A primera vista, parece una bonita representación de un círculo satisfecho que se relaja ante una ventana abierta en una de las ciudades más bellas de Europa. Pero hay un aspecto más oscuro en la obra de Hansen. No era sólo un retrato de la amistad (aunque también lo era), sino una evocación del peaje que puede imponer a los espíritus libres la estrechez de miras y los prejuicios de la sociedad en general. Su mensaje más profundo iba dirigido a la burguesía prejuiciosa de Dinamarca, para la que estas personas no eran rarezas adorables, sino parias escandalosos. Carl Christian Constantin Hansen se había ido a Roma para escapar de las presiones financieras tras la muerte de sus padres. El cuadro le muestra en su estudio (sentado en el extremo izquierdo) charlando con amigos daneses que, como él, eran todos inadaptados de una u otra manera. Su amigo Albert Küchler -de pie en el centro del balcón- estaba en proceso de convertirse en católico, un paso absurdo a los ojos de su familia en su país. A su lado, con los pantalones blancos, está Ditlev Blunck, que tuvo que vivir en el exilio porque su homosexualidad se consideraba escandalosa en Dinamarca. Y sentado en la mesa está Jørgen Sonne, que había salido de una respetable carrera militar en la que su entusiasmo por la espiritualidad hindú no era visto como una ventaja. 

Para un público danés contemporáneo, habrían sido leídos como un grupo extraño y escandaloso al que no le importaba ganar dinero o llevar una vida piadosa regular. Las cosas que les importaban se saltaban las expectativas de las mentes respetables. Y, sin embargo, la forma en que Hansen los describe nos permite sentir, incluso en nuestra época, el consuelo que ofrece la amable consideración mutua. Independientemente de lo que dijeran en las casas de la ciudad y en las clases de lectura de la Biblia en Copenhague, en un estudio en Roma, había simpatía y comunión. La amistad había derrotado a las habladurías. 

Puede que no seamos artistas de talento que huyan de nuestros castigados orígenes protestantes provincianos, pero somos susceptibles de haber alterado, o de correr el riesgo de alterar, los juicios de nuestra propia época. No debemos sorprendernos demasiado si hemos excitado el odio; la locura y el delirio son las reglas generales.

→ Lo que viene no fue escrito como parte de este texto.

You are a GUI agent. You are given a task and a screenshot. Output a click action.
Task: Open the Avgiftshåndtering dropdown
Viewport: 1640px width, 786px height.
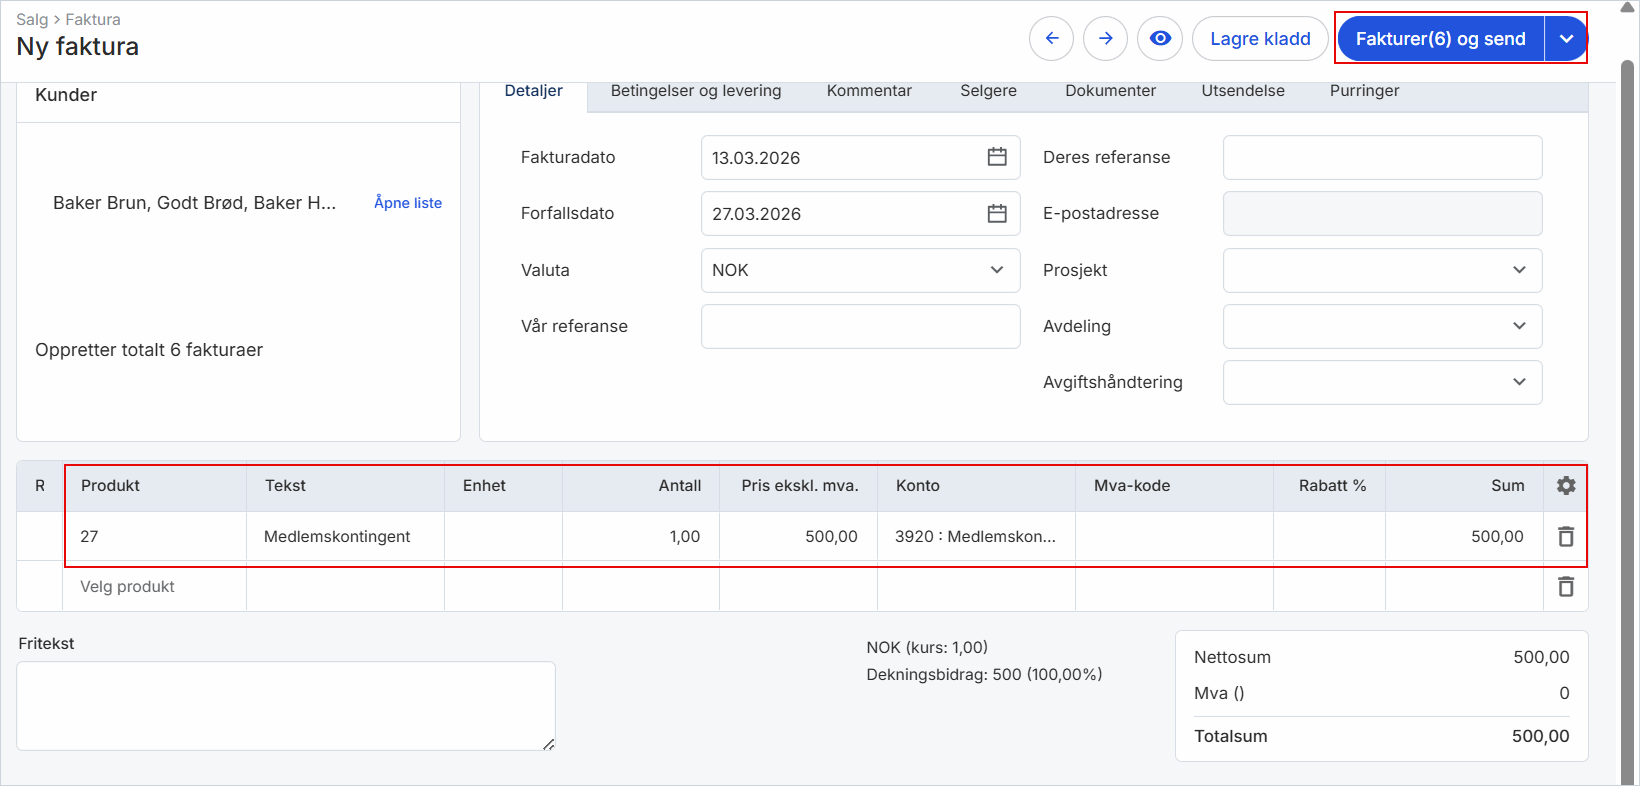click(1381, 382)

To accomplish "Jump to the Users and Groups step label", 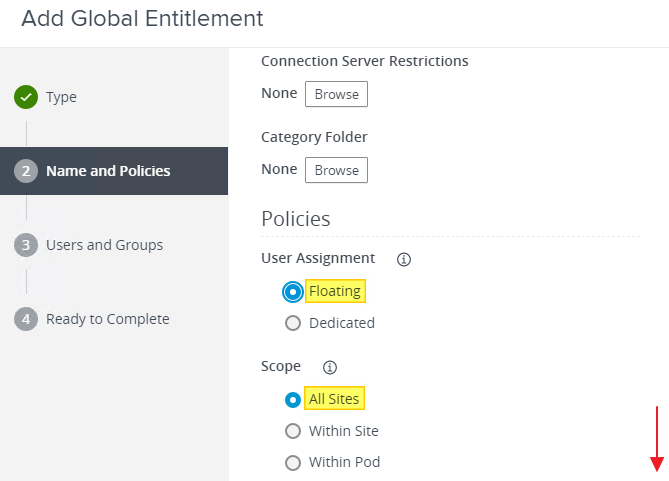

La única vía de escape consiste en identificar a un número de personas (tendríamos mucha suerte si fueran siete; incluso una o dos bastarán) que no nos juzguen según los criterios de la época, que no nos exijan tener un determinado tipo de carrera, obedecer a determinados principios en nuestra vida personal o suscribir las opiniones de moda sobre política o clase. Tendremos en ellos un baluarte contra los inmisericordes guardianes masivos de la verdad y la justicia que están al otro lado de la puerta. Podremos ser nosotros mismos y seguir siendo considerados con amor. 

Ya hemos sufrido bastante por esperar que la cordura y la bondad se generalicen. Ya debería ser evidente que la mente de la persona promedio es un lugar demasiado hostil para que florezcamos, y que debemos editar con dureza a aquellos cuyo juicio nos dejemos afectar. Una vez que hayamos renunciado al venenoso objetivo de la respetabilidad, estaremos por fin preparados para la amistad y, si tenemos especial suerte, para la compañía de un spaniel de aspecto muy cordial.